* **Document extract**

═══

*½/**** Image A+ Sound A+ Extras A
starring Angelina Jolie, Gerard Butler, Ciaran Hinds, Djimon Hounsou
screenplay by Dean Georgaris
directed by Jan De Bont
by Walter Chaw The weirdest thing about the pretty weird Lara Croft Tomb Raider: The Cradle of Life (hereafter Tomb Raider 2) is that the filmmakers either haven't seen Raiders of the Lost Ark or, more likely, hope that no one in the target audience has. With Angelina Jolie and her costume-enhanced bod serving as the distaff version of Harrison Ford's grizzled globetrotting heartthrob, the doubling becomes fascinating when looked at through the prism of Hollywood's (and society's, if you want to go there) hots for professorial old men and sexy young women. Consider, after all, that Indy gets eyes made at him while providing exposition in a dusty classroom (fully clothed), while Lara Croft delivers vital plot information in a rubber bikini; the dichotomy between brains and bust is pretty striking, even as the faux ancient frieze featuring the Ark of the Covenant/Pandora's Box appears to be identical, along with the dire consequences of opening the respective crates.

═══

* **Available data**
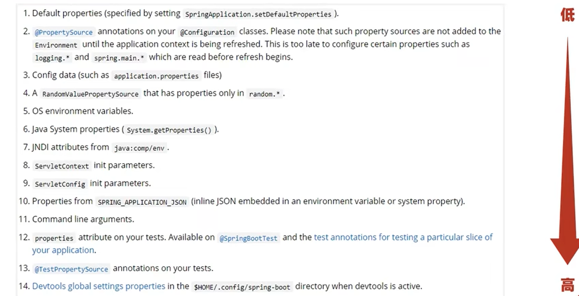This screenshot has height=296, width=579.
Task: Click the @TestPropertySource code link
Action: (71, 269)

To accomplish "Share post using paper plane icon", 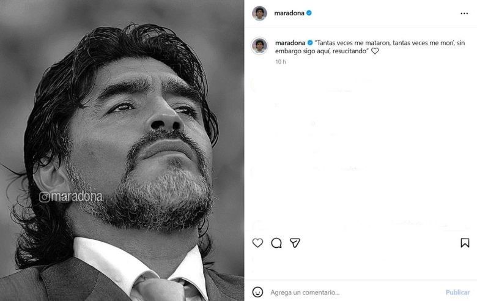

═══

* **Requirements**
The film review calls the contrast between brains and bust "pretty striking." Explain, in one to three sentences, what it points to as the basis for that remark.

* **Answer to this problem**
It contrasts how the two heroes deliver information. Indy gets admiring looks while giving exposition in a dusty classroom, fully clothed, while Lara Croft delivers vital plot information in a rubber bikini.